The Hunger

An iconic image of the Great Irish Famine: pen & ink drawing of Bridget O’Donnel and two of her children by (it is believed) James Mahony, published in the London Illustrated News on 22nd December 1849.

The last couple of Monday nights have seen the airing of a two-part documentary series called The Hunger on RTÉ. It was, of course, about the Great Irish Famine, which led to the death of one million (mainly poor) Irish people and the emigration of over two million in the subsequent years. It was a shattering episode that altered Ireland for ever; the population of this island still hasn’t recovered to pre-Famine levels.

The series, based on a serious scholarly book called Atlas of the Great Irish Famine, and narrated by Liam Neeson, was unflinching and sometimes harrowing to watch, the dreadful personal accounts of suffering juxtaposed with equally shocking graphics showing the scale of the depopulation of rural Ireland.

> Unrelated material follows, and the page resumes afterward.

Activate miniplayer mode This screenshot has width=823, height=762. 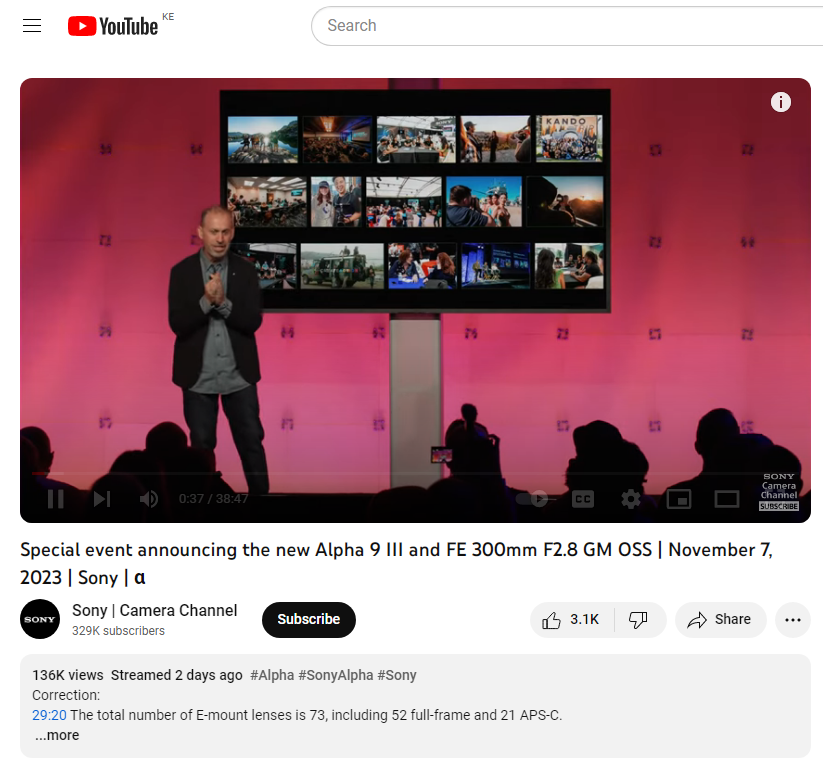[679, 498]
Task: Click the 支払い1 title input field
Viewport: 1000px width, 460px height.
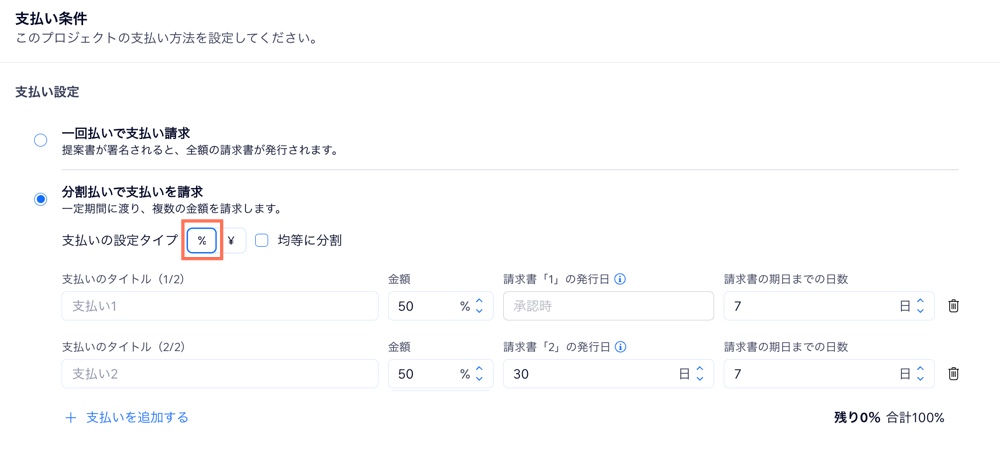Action: 220,306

I haven’t read the book on which the The Hunger is based, but have ordered it from the local bookshop.

‘No imagination can conceive — no tongue express— no brush paint— the horrors of the scenes which are daily exhibited in Ireland’, observed Senator Henry Clay in 1847 at the height of the Great Hunger.

I think it would be great if The Hunger were shown on British television, though I suspect few would watch it. The British prefer their own propaganda to the truth about the empire. Oscar Wilde once remarked “The problem is the English can’t remember history, while the Irish can’t forget it”. I don’t think the Great Famine will be forgotten soon, but I for one don’t see that as a problem.

2 Responses to “The Hunger”

  1. Dave Carter Says:

    It would be great if this was shown in the UK, maybe Channel 4 would show it. I don’t see the BBC taking it up these days sadly. There is a mixture of ignorance and outright denial in the UK about these events. On a smaller scale the same thing happened in the Hebrides, Skye etc.